▶ [Exercise prompt]: Your answer should be exactly the lines from the one that contains "Instruction: Click the API Keys icon" through the final line of the entries below, and nothing else.
========
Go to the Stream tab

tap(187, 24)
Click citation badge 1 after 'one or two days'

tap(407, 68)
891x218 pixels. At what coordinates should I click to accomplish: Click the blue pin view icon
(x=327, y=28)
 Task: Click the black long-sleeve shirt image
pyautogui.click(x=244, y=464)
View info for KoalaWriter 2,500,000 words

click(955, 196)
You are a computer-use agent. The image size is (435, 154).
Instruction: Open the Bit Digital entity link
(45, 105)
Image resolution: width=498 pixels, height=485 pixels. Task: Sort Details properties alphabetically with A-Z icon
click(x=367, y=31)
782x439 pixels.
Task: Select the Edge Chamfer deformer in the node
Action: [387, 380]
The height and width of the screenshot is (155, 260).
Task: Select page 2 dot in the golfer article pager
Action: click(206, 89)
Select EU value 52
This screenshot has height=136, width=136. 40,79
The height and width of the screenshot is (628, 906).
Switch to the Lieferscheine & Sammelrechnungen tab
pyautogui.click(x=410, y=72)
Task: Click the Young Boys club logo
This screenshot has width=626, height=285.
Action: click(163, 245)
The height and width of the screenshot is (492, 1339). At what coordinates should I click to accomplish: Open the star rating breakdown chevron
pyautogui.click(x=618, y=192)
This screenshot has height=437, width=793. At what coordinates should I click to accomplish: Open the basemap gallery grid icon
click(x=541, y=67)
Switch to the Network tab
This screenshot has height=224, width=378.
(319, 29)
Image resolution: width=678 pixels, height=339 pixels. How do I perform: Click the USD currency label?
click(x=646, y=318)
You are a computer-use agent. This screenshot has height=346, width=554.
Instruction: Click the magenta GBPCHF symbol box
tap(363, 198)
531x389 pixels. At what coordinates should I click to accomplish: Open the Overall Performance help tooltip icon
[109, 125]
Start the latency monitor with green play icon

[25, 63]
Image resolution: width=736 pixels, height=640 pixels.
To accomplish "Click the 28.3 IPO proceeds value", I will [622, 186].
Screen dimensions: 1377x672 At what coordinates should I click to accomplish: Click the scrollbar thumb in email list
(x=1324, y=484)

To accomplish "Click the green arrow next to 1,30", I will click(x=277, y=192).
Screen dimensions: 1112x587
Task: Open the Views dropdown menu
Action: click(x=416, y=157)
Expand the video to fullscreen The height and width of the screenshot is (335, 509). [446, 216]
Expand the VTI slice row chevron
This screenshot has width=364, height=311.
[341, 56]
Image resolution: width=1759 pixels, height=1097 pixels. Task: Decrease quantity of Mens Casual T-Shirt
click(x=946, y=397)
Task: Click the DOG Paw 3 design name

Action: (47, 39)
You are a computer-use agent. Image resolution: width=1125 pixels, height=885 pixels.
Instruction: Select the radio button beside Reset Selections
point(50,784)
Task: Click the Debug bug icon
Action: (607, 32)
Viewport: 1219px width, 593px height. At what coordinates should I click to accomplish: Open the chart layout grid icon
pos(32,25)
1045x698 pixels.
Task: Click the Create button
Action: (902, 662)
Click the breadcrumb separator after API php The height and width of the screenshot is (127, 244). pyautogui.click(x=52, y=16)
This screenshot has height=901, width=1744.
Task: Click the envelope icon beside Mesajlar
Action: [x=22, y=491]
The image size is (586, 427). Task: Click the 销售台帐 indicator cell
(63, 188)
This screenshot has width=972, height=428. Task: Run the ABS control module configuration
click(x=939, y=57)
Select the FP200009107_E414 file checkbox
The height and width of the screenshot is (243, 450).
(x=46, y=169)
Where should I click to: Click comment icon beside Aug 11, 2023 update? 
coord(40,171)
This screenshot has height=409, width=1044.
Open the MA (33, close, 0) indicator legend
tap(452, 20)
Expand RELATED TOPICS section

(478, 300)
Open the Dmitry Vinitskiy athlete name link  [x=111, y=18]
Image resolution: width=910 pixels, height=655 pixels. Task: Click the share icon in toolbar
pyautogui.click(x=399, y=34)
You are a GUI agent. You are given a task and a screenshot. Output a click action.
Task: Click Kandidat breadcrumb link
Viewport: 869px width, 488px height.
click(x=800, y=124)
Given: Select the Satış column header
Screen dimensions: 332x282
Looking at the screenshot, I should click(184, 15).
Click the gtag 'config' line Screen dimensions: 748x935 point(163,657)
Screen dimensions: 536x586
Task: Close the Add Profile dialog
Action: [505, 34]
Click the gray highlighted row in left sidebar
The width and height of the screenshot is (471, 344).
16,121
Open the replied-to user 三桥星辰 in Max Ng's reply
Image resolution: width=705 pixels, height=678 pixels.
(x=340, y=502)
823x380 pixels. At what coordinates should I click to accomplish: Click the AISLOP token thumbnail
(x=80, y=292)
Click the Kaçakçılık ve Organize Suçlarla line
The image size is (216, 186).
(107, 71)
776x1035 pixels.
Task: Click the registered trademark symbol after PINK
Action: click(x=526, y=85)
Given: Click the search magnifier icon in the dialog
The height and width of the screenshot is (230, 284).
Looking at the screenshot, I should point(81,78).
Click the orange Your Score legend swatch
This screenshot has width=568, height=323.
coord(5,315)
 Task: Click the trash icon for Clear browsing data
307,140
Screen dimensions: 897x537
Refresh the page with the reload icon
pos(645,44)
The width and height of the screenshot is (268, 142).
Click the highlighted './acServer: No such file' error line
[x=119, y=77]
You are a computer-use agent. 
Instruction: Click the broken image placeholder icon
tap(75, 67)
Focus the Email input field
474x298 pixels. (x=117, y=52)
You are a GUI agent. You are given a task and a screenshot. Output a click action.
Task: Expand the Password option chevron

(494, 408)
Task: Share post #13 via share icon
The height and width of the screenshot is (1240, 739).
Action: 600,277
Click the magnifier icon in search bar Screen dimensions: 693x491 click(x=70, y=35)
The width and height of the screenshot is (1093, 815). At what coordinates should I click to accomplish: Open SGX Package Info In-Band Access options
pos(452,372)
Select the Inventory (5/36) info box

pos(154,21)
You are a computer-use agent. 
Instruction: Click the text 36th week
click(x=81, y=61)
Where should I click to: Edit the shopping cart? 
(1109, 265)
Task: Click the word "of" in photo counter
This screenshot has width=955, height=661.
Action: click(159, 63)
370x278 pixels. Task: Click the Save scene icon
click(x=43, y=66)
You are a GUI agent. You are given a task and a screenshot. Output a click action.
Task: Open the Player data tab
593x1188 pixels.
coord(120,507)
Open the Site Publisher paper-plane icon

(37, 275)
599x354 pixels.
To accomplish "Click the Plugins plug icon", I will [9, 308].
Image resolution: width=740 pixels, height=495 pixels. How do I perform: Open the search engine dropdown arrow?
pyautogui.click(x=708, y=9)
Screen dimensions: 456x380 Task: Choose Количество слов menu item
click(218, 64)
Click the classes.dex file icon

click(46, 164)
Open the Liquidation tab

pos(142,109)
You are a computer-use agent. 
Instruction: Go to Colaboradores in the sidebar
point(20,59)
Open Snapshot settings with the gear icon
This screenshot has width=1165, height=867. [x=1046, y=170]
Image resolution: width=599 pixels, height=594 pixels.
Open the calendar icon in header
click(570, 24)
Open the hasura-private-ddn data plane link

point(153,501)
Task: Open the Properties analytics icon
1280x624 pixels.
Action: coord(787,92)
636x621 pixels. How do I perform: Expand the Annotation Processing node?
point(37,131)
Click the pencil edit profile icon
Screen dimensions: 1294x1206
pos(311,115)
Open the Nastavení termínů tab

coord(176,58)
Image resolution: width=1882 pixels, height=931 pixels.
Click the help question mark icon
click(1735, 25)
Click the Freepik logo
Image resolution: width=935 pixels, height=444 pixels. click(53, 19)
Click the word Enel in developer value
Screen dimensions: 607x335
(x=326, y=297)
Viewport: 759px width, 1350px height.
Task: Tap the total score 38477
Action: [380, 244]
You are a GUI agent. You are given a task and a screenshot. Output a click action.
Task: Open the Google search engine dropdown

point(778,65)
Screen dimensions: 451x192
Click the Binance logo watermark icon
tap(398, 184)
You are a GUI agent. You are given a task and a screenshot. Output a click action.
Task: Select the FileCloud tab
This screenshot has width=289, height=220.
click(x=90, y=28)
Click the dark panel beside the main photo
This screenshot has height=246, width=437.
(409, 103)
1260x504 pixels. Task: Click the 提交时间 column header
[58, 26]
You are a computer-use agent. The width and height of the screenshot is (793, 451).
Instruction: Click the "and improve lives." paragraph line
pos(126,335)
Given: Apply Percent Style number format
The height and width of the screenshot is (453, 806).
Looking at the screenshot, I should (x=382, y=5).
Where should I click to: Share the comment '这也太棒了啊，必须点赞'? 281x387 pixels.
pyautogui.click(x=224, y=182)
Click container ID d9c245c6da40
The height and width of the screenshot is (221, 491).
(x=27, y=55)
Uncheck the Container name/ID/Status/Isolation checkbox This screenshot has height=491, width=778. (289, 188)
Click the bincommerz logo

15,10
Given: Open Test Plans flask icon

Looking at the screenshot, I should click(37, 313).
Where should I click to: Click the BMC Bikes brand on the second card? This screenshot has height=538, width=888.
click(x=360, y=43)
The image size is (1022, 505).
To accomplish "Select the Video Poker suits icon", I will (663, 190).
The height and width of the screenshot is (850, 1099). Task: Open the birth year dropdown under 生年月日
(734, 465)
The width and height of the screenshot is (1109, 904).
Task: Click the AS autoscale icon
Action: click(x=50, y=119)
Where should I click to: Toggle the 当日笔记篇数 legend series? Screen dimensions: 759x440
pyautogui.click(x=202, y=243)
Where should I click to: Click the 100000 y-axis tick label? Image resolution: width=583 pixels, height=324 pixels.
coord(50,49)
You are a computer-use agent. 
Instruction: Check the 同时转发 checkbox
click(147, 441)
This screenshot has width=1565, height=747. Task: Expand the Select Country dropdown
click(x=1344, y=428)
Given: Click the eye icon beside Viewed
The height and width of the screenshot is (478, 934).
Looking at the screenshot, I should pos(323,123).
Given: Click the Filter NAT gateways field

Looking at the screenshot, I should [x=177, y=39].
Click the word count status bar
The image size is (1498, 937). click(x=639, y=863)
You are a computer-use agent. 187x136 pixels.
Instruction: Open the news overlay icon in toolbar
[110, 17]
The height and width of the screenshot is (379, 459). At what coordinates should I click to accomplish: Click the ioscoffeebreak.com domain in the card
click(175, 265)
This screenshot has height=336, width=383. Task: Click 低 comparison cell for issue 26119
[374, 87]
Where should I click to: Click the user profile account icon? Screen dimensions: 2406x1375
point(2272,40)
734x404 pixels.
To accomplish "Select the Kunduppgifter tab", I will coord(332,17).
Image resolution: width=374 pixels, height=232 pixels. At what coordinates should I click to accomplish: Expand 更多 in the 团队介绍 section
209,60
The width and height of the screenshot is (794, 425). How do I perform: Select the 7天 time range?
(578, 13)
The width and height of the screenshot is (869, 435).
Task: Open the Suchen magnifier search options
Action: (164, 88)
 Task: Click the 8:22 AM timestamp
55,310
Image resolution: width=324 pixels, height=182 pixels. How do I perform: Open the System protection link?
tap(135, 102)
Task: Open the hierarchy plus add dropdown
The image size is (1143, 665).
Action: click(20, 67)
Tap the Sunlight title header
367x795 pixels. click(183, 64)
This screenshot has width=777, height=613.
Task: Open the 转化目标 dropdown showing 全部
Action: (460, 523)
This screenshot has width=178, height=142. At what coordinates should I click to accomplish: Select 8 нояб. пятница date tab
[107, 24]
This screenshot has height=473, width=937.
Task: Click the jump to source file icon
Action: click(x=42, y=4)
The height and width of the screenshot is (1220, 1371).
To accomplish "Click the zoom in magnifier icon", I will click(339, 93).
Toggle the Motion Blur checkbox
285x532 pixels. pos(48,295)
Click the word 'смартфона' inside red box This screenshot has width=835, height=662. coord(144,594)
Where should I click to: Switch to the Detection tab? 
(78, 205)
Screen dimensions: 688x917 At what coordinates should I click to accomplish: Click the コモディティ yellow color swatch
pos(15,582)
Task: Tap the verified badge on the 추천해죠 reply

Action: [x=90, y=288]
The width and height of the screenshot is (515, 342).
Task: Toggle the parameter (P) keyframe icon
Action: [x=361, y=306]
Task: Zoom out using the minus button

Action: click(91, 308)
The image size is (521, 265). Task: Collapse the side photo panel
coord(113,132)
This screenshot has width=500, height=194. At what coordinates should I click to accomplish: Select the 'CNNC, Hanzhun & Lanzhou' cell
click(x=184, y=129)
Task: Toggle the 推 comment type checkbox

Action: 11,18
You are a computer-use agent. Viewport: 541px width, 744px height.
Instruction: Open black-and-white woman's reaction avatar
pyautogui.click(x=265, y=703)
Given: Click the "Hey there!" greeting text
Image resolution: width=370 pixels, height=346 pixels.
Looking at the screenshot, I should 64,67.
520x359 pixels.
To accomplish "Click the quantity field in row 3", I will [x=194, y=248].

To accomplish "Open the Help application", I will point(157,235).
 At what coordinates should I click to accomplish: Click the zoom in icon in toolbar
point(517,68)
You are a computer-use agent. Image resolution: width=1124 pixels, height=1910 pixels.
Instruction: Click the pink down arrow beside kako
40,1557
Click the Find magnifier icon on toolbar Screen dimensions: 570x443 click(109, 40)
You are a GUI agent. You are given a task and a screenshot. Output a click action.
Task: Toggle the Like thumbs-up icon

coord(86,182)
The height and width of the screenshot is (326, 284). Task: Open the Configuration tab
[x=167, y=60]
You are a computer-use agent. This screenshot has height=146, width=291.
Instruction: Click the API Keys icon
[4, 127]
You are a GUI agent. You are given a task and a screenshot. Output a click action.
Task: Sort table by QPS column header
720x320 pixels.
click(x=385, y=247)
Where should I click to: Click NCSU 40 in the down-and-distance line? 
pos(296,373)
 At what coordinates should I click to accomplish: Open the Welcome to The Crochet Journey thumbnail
========
▶ [Finished task]:
Instruction: Click the API Keys icon
[4, 127]
You are a GUI agent. You are given a task and a screenshot. Output a click action.
Task: Sort table by QPS column header
720x320 pixels.
click(x=385, y=247)
Where should I click to: Click NCSU 40 in the down-and-distance line? 
pos(296,373)
 At what coordinates should I click to accomplish: Open the Welcome to The Crochet Journey thumbnail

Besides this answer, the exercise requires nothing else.